Il s’agit de mon premier roman publié. Le point de départ est une contrainte formelle que je me suis imposée, comme un exercice oulipien. J’ai essayé d’éviter que le jeu n’entrave le récit, car c’est un roman, avec une histoire, des personnages etc. J’aurais préféré intituler ce roman « 160 morts », ce qui aurait été plus juste, parce que toutes ces morts ne se valent pas. Certaines sont symboliques, d’autres réelles, d’autres métaphoriques. C’est la raison pour laquelle un index en fin de roman permet de les « resituer ». J’aime beaucoup la couverture de Floc’h. C’est la directrice générale de Robert Laffont, à l’époque, qui l’a eue. On retrouve cette couverture dans la bande dessinée « Les aventures d’Oliver Alban ». Elle préexistait au roman. Ci-dessous la couverture de l’édition coréenne.
EXTRAITS :
“Specchiati in quiei riflessi, e di fralezza mortale, contempla l’imagine.”
Dante.
“Le présent n’est qu’un cimetière à retardement.”
Anonyme.
I
Marie-Agnès venait de me dire que je n’étais qu’un minable, ce dont à l’instant présent je ne doutais pas, un mauvais coup (je n’avais à vrai dire aucun élément de comparaison), qu’elle ne voulait plus me revoir, que des mecs comme moi on en trouvait à tous les coins de rues, qu’il n’y avait qu’à se baisser, et que c’était pour me rendre service qu’elle me disait tout ça, ou pour rendre service à la prochaine. Je sortais de chez elle, a priori pour la dernière fois. Et si je me lavais un peu plus souvent, avait-elle ajouté dans la cage d’escalier, notamment sous les bras, ça ne pourrait pas me faire de mal.
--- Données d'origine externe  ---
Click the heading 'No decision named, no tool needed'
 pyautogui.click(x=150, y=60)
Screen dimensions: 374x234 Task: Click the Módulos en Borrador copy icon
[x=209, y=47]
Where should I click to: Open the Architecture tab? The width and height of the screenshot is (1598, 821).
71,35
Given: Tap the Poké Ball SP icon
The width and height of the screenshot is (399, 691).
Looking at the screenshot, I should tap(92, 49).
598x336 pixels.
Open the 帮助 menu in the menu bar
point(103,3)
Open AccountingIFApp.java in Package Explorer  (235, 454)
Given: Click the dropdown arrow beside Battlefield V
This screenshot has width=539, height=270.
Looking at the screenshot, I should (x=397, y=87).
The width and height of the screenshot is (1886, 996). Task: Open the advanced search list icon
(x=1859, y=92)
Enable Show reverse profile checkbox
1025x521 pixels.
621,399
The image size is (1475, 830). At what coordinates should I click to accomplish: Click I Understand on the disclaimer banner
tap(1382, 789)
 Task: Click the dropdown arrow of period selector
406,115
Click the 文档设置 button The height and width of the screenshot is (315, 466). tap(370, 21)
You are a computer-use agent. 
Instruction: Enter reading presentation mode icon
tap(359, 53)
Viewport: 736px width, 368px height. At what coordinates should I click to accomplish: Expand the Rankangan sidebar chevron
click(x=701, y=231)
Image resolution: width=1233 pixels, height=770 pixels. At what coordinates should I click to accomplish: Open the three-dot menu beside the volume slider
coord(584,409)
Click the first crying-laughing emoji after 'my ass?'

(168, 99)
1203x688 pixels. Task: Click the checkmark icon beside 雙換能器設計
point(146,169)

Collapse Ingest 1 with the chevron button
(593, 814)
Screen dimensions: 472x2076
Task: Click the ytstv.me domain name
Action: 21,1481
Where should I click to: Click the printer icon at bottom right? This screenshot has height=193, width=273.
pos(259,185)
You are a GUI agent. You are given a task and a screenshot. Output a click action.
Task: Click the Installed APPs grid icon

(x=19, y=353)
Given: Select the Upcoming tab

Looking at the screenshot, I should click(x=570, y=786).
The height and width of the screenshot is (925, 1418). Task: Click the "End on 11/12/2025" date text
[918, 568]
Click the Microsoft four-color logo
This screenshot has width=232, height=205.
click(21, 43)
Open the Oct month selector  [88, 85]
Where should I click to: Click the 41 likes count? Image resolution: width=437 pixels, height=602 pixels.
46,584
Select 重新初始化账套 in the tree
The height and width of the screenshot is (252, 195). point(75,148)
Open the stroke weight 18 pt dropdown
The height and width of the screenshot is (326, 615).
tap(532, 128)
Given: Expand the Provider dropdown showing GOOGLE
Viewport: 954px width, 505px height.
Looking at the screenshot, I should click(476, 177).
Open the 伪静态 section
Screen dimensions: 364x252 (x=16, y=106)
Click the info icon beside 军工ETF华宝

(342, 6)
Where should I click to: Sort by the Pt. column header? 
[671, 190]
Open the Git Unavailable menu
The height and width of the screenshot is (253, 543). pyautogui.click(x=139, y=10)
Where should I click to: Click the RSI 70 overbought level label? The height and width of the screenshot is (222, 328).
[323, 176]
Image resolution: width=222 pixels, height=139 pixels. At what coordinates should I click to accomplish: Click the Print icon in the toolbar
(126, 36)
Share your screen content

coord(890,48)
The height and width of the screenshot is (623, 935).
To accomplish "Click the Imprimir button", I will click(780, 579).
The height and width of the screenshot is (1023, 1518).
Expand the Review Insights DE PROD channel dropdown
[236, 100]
Je croisai la concierge à ce moment-là, et elle avait haussé les sourcils, comme pour dire : “C’est vrai que c’est important, surtout sous les bras.” Mais bon, pas non plus de quoi se jeter dans la Seine.
J’étais donc là, triste quand même, sans autre envie que celle d’une Mort Subite au Relais. Je traversais la rue, quand j’ai entendu dans mon dos un bruit énorme avec tout mélangé dedans, pas du tout mixé : les pneus qui hurlent, la tôle écorchée, le pare-brise qui explose, le poids du véhicule contre le mur, le poteau qui plie, tous les petits trucs qui cassent à l’intérieur, et sans doute des os. La voiture venait de s’encastrer pile à l’endroit où je me tenais dix secondes plus tôt, devant la porte cochère de l’immeuble de Marie-Agnès.
C’est pour ça que je dis souvent que j’ai de la chance. Il valait mieux être dans ma situation que dans la voiture. Dans la voiture il n’y avait plus personne. Le conducteur avait traversé le pare-brise et s’était écrasé contre la façade, comme une tomate. Sans être médecin, on voyait bien qu’il était mort. Ensuite la concierge est sortie. Elle a hurlé en voyant le corps, la voiture aplatie et les dégâts sur sa façade. Je n’avais pas grand-chose à dire à la police ; je n’étais qu’un témoin de dos. J’ai tiré un trait sur ma bière. Je n’avais plus soif, juste envie de faire quelque chose, sans savoir quoi exactement. Alors je suis rentré chez moi.
Voilà, ça donne une idée de l’esprit.